Jujur saja, saya tidak bisa merasakan emosi atau konflik yang dihadirkan penulis. Saya pribadi merasa ceritanya cenderung flat dan biasa saja. Itu yang membuat saya kecewa dengan buku ini. Buku ini lebih menjelaskan kehidupan Suga Tetsuji di Miwashi dengan kehadiran Fukui Kimiko dan selebihnya tidak ada yang istimewa. Suatu kali penulis menghadirkan konflik saat Rika—istri Tetsuji bertemu dengan Kimiko dan bisa dipastikan terjadi adu mulut, namun konflik itupun tidak terlalu tajam sebagaimana harusnya.

Covernya sangat meriah. Ya…meriah dengan segala macam gambar yang ada. Saya memang suka dengan cover yang menggambarkan isi dari cerita didalamnya. Begitu juga cover novel ini yang dihiasi gambar kota miwa, rumah semenanjung, tembok pemecah ombak, bunga-bunga, timun suri, dan juga piringan hitam musik klasik, yang menggambarkan keseluruhan dari cerita.

Terlepas dari itu semua, saya suka ketika ada penulis yang mengangkat topik tambahan. Seperti novel ini misalnya, yang mengangkat topik tambahan tentang musik klasik. Saya juga merasakan hal yang sama saat mendengarkan musik klasik. Saya tidak bisa meresapi apapun meski sudah saya dengarkan berulang kali. Malah cenderung bosan.
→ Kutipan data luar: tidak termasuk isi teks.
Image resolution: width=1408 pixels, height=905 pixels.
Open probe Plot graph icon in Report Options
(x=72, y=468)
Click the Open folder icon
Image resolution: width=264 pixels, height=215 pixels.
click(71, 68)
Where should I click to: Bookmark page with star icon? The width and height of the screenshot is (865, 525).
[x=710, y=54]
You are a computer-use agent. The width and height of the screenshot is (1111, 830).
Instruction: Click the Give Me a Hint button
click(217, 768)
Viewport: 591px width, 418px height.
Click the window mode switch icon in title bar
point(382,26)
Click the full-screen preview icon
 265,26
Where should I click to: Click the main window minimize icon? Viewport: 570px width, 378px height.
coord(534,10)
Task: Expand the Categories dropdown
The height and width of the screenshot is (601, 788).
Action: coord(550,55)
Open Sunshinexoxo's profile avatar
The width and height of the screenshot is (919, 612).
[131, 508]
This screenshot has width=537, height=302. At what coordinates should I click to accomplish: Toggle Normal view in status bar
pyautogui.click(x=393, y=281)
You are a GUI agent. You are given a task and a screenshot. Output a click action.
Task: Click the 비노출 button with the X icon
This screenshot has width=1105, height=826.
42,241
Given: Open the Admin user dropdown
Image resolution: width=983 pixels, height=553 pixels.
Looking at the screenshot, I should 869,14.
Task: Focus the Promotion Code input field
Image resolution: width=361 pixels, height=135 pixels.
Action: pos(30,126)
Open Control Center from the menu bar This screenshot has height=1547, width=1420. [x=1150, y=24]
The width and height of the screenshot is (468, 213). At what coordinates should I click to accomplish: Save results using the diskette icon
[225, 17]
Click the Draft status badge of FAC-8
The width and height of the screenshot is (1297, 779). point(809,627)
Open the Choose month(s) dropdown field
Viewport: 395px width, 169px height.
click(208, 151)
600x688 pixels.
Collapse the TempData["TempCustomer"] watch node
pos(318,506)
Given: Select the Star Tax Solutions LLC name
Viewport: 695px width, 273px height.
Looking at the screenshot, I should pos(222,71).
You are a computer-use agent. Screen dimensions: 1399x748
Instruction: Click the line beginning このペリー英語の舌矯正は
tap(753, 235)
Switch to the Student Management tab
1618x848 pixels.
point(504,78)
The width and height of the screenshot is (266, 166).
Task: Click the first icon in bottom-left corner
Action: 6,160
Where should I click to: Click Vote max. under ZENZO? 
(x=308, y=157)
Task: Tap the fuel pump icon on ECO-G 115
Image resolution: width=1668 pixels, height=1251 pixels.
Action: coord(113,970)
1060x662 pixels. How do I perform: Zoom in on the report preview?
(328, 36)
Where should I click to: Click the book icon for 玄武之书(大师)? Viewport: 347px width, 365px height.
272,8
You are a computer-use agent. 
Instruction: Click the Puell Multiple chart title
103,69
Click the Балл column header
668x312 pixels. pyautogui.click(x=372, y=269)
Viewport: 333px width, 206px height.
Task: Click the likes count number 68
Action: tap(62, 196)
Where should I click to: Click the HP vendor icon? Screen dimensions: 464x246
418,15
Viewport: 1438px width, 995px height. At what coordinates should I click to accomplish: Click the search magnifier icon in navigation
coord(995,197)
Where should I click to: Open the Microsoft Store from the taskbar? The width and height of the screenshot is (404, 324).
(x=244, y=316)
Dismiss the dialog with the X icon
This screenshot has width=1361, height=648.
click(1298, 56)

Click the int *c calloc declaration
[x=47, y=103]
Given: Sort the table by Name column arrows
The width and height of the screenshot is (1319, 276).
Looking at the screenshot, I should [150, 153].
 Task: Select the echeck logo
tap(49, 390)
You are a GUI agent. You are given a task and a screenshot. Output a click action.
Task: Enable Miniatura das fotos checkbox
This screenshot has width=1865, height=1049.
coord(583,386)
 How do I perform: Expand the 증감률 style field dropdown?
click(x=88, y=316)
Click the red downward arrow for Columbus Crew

Saya sampai menyimpulkan mungkin saya bukan penikmat musik klasik. Seperti saat mendengarkan Fur Elise milik Beethovan versi piano ataupun Simphony no.29 milik Mozart versi biola. Rupanya teknik yang saya gunakan salah. Memang butuh kesabaran yang panjang untuk bisa menikmati musik klasik. Seperti halnya Tetsuji. Dan hal pertama yang terpikirkan oleh saya saat menutup buku ini adalah mencari koleksi musik klasik yang sudah lama tak saya sentuh dan mulai menghafalkan semua bagian dari lagu itu.

1 komentar:

  1. Kesan saya pas selesai novel ini juga sama, cenderung biasa saja. Mungkin, karena tokohnya terlalu tua saya rasa ^^ Jadi, romance-nya tak terlalu mengena di hati seperti tokoh2 remaja.

    Isu perselingkuhan pun, jelas salah satu pemicu konflik antara Kimiko, Tetsuji, dan Rika. Itu pun juga menurutku biasa saja, toh kisah seperti itu di dunia nyata memang banyak.

    Adapun hal menjadi daya tarik novel ini buatku, yaitu : daftar koleksi dari Ibunya Tetsuji, bahkan aku sempat search google daftar lagu yang disebutkan pada novel tersebut.